Emozione e competizione, due sentimenti che hanno dominato il pomeriggio del 25 giugno, non una data qualunque, ma la data maledetta, quella che ha strappato la vita al piccolo Dodò mentre scorrazzava felice inseguendo un pallone e tanti sogni.

Emozione e competizione, due sentimenti che hanno dominato il pomeriggio del 25 giugno, non una data qualunque, ma la data maledetta, quella che ha strappato la vita al piccolo Dodò mentre scorrazzava felice inseguendo un pallone e tanti sogni, e che da tre anni è diventato un appuntamento fisso.

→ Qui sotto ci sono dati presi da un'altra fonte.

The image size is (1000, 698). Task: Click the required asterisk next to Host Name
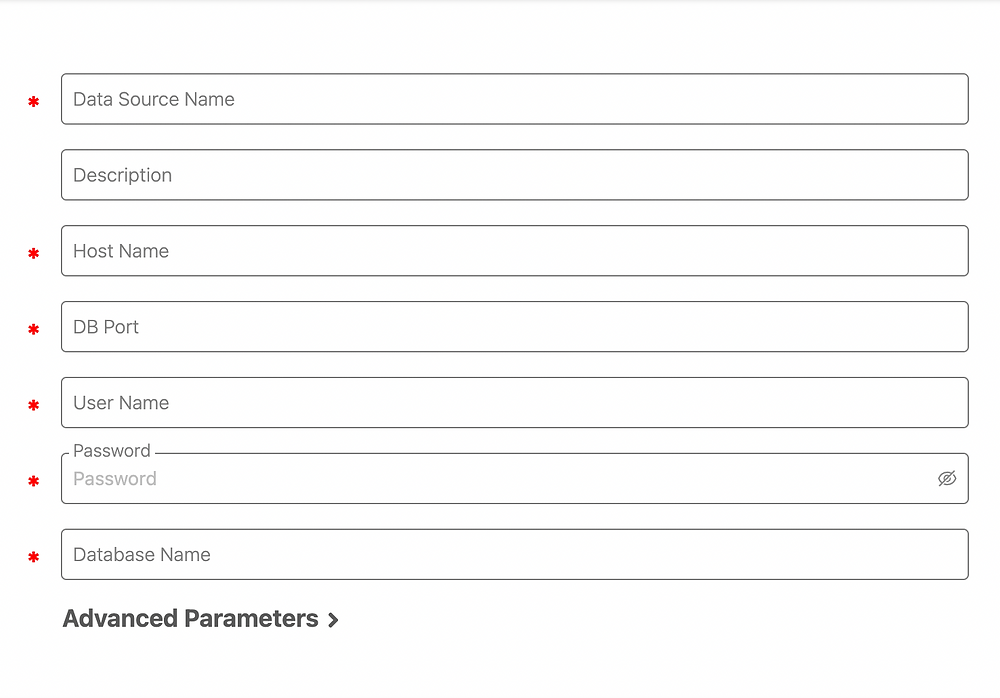tap(34, 254)
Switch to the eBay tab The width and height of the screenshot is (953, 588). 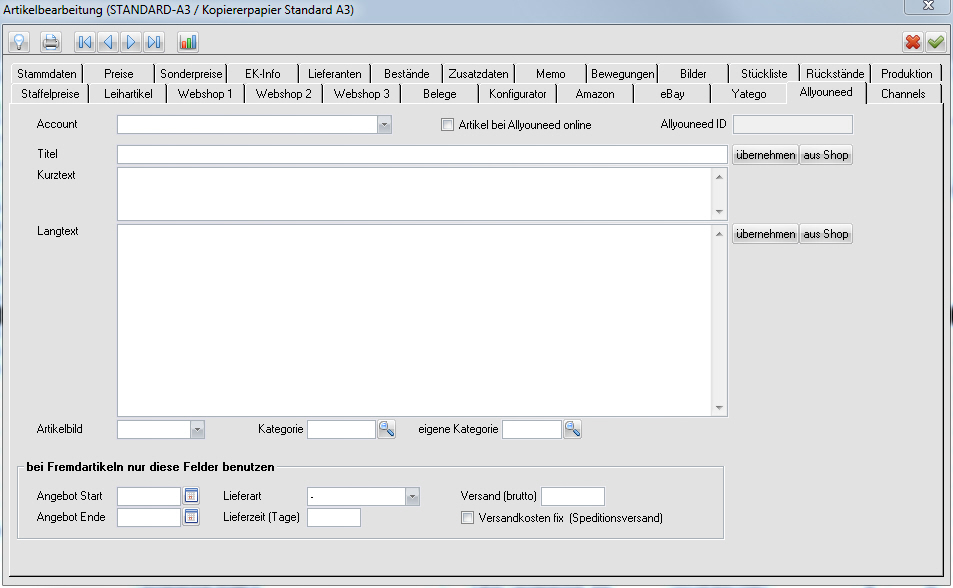[x=673, y=94]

Un impegno che Libera - associazione nomi e numeri contro le mafie - si è assunta in nome del piccolo Dodò e della legalità, per urlare che si deve essere “Liberi di...giocare”. E lo hanno fatto ancora una volta, la quarta consecutiva, tornando sul luogo della strage, aggiungendo per l’edizione 2012 una presenza essenziale e allo stesso tempo simbolica. Quella della Figc, che col presidente provinciale Pino Talarico ha dato un’impronta istituzionale all’evento oltre che offrendo una partecipazione spontanea e sentita coinvolgendo le sei squadre delle scuole calcio della provincia che hanno dato vita al torneo. Talarico ha portato in città Saverio Mirachi, presidente regionale della Figc, immediatamente rapito dal contesto tanto da prendere informazioni e garantendo la presenza anche nelle edizioni future.